Task requirements:
Count how many lines in the entries below contain the string "perform", with case counting, and reply with only that number.

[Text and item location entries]
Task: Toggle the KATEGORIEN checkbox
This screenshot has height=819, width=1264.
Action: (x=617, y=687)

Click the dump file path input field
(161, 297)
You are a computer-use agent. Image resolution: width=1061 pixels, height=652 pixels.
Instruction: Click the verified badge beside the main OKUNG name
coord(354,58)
--
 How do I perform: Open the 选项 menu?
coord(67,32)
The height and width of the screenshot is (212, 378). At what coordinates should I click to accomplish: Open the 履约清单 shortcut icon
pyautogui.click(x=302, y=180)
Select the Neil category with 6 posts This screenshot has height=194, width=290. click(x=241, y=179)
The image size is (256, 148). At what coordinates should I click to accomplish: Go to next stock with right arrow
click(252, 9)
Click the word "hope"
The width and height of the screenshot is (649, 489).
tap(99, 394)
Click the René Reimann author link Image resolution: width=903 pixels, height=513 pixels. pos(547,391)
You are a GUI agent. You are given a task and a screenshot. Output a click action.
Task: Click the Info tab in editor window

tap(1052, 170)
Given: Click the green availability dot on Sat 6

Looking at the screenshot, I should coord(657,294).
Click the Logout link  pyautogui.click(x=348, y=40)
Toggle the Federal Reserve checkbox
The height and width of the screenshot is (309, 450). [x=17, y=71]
--
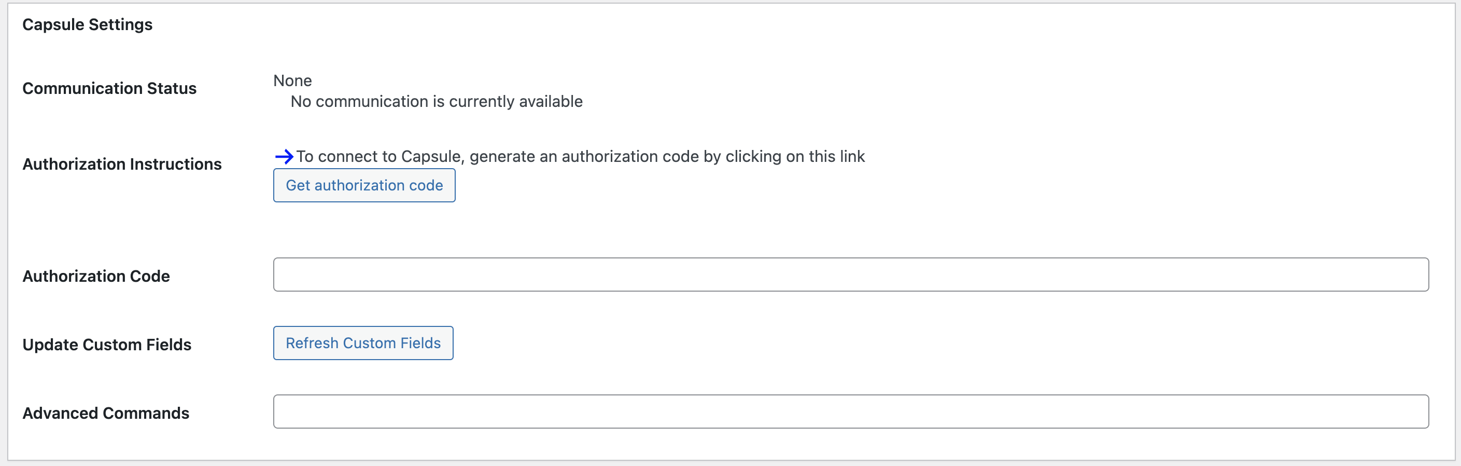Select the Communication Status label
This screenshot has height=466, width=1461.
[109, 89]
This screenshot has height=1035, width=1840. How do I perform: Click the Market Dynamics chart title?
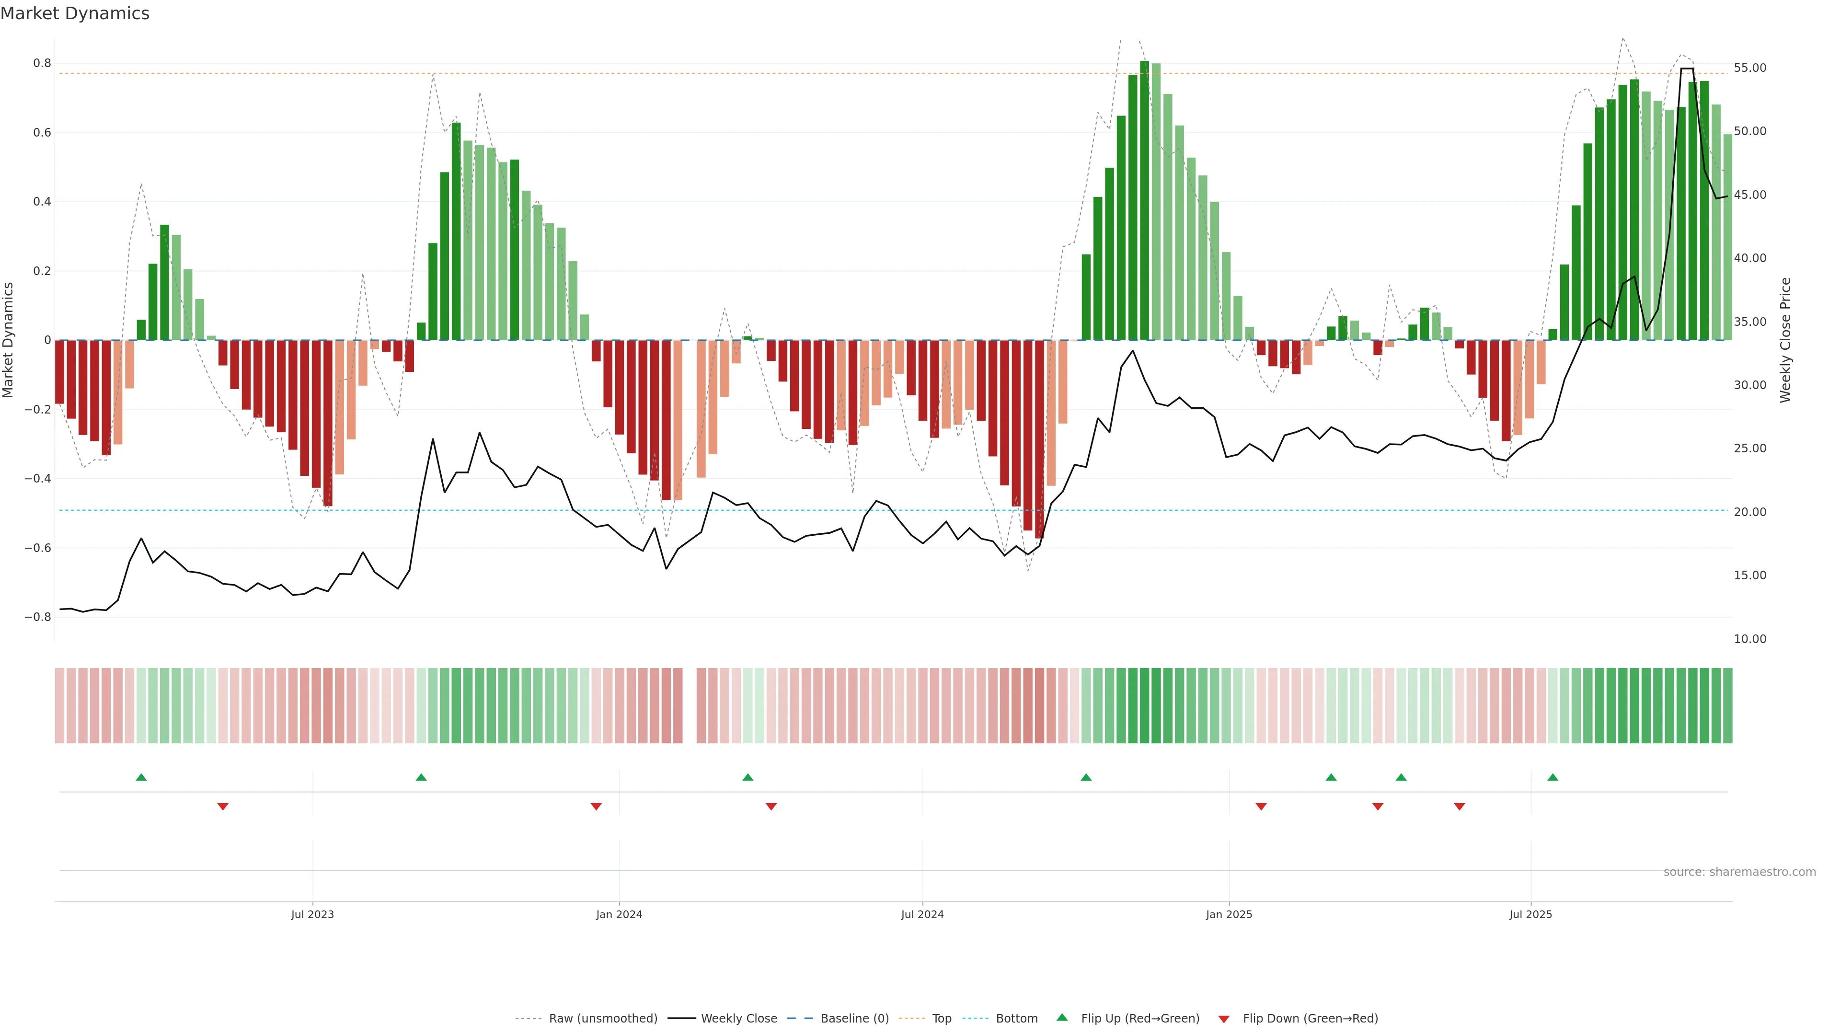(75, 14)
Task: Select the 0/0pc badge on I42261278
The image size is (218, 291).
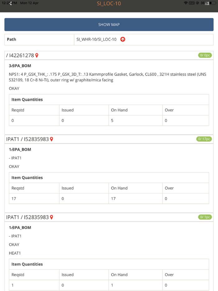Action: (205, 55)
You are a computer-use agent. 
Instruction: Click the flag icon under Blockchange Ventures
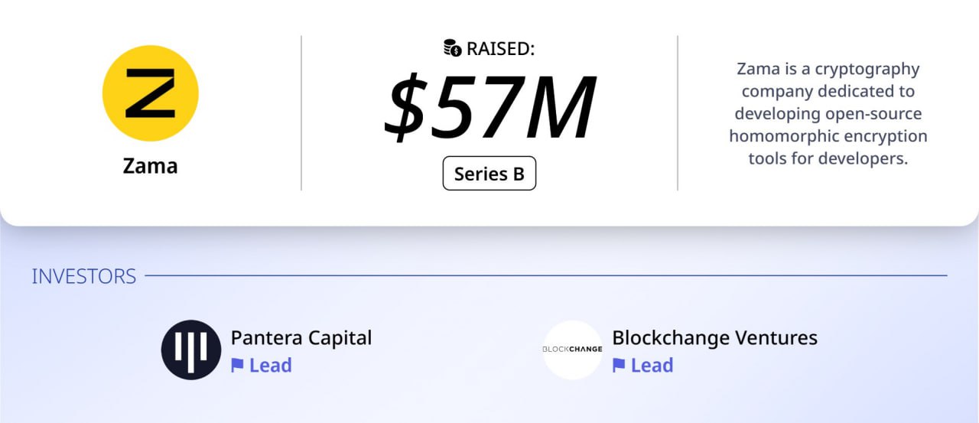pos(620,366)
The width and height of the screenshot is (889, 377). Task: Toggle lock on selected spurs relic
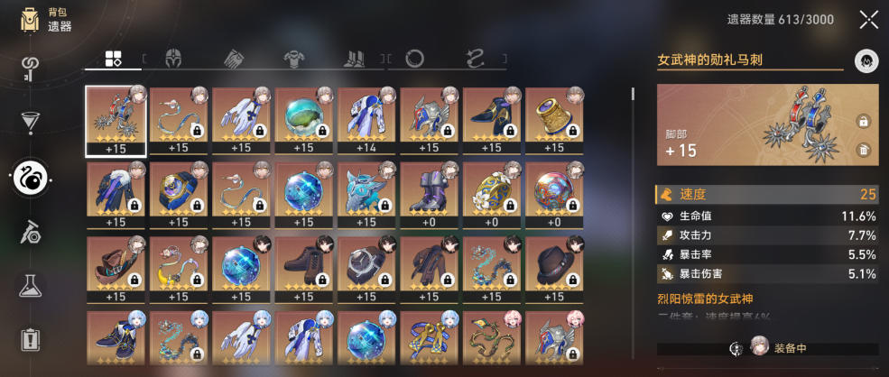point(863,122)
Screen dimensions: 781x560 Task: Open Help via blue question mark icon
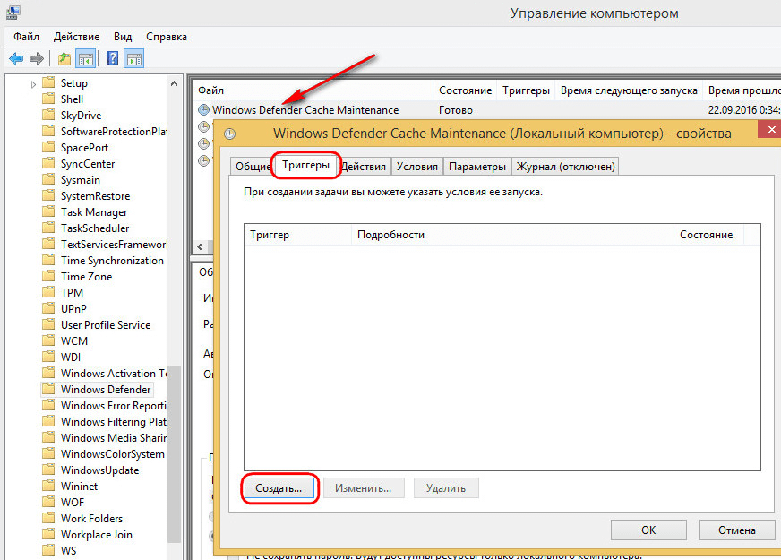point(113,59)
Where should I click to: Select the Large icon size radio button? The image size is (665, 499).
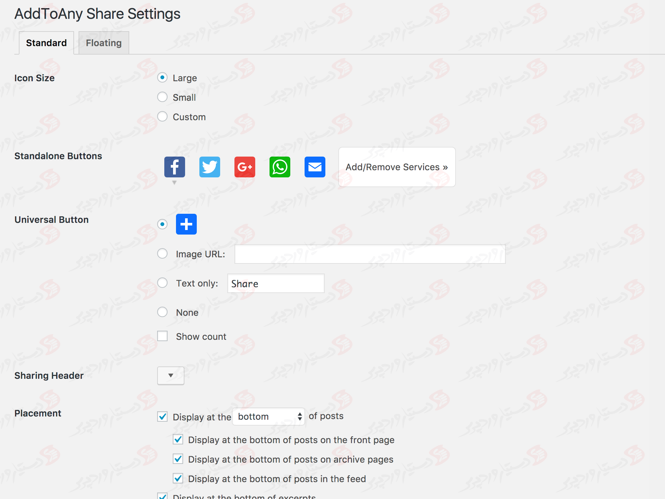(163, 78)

Answer to this exercise:
2